Joliet gets $3.9 million to adapt to I-80 bridge replacement

New bridge will displace 75 residences and take up a section of Ozinga operation

The state is providing Joliet with almost $4 million to develop a plan for neighborhoods underneath the Interstate 80 bridge and carry it out.

The Interstate 80 improvement project through Joliet includes a replacement of the two bridges that span the Des Plaines River.

Replacing the aging bridges is seen as a must by local officials.

But it also means displacing residents in two older neighborhoods on both side of the river.

The Joliet City Council on Tuesday approved an intergovernmental agreement with the Illinois Department of Transportation that provides $400,000 to develop a plan for the communities below the bridges and promises another $3.5 million to carry it out.

City officials commented at a Monday workshop meeting for the council that the agreement reflects a new way of doing businesses for the state when it comes to interstate projects that displace local neighborhoods.

“Its something we wouldn’t have seen decades ago,” interim City Manager Rod Tonelli said.

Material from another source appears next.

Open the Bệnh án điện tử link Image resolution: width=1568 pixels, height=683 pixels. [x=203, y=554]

“We’ve been tapped as a better local connection to help get the plan implemented,” Tonelli said of the new agreement.

IDOT will build two new bridges – one going east and one going west – before eventually tearing down the bridges that now carry I-80 over the Des Plaines River.

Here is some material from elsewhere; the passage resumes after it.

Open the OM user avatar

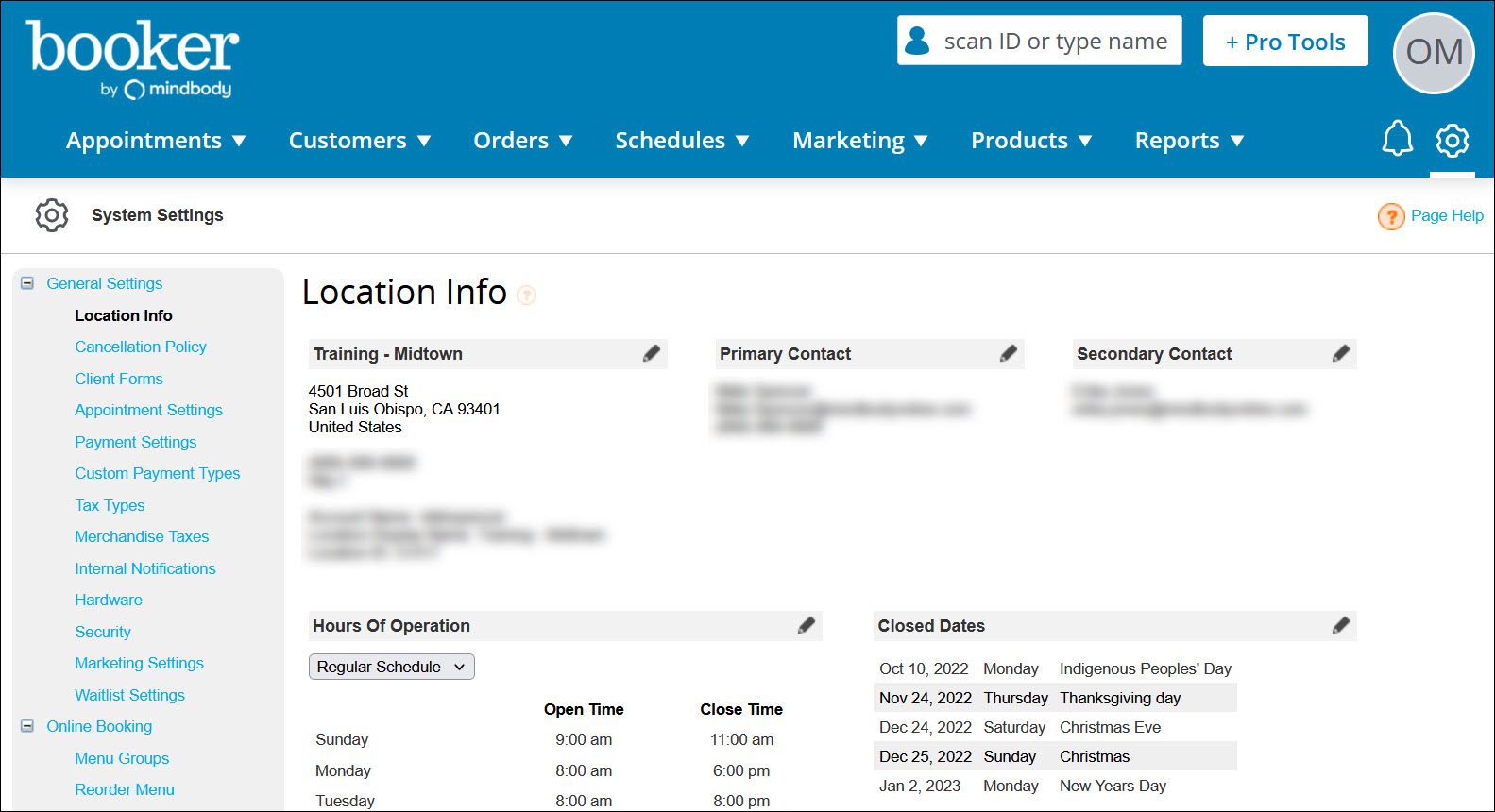coord(1433,53)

Little known to the motorists who use those bridges, there are neighborhoods below where 75 houses and one major business will be displaced by the new configuration. The new bridge will take up a portion of the land now occupied by an Ozinga road construction operation.

The new bridge construction also will take up land occupied by residents on the east and west sides of the Des Plaines River.

Joliet Community Development Director Eva-Marie Tropper said the planning process “absolutely” will involve the community as the city prepares to get going ahead of bridge construction.

“They want to start construction on the bridge in 2026,” Tropper said.

She said the city involvement is the next step in a process in which IDOT has previously met with local residents three times.

Those meetings have led to three goals being set for future community improvements, Tropper said. They are:

• a pathway connecting residents to the south to Varnado Park, which is located off McDonough Street near the Des Plaines River.

• traffic-calming devices on Water Street.

• new sidewalks.

Other neighborhood improvements will be determined by the state-funded study, Tropper said.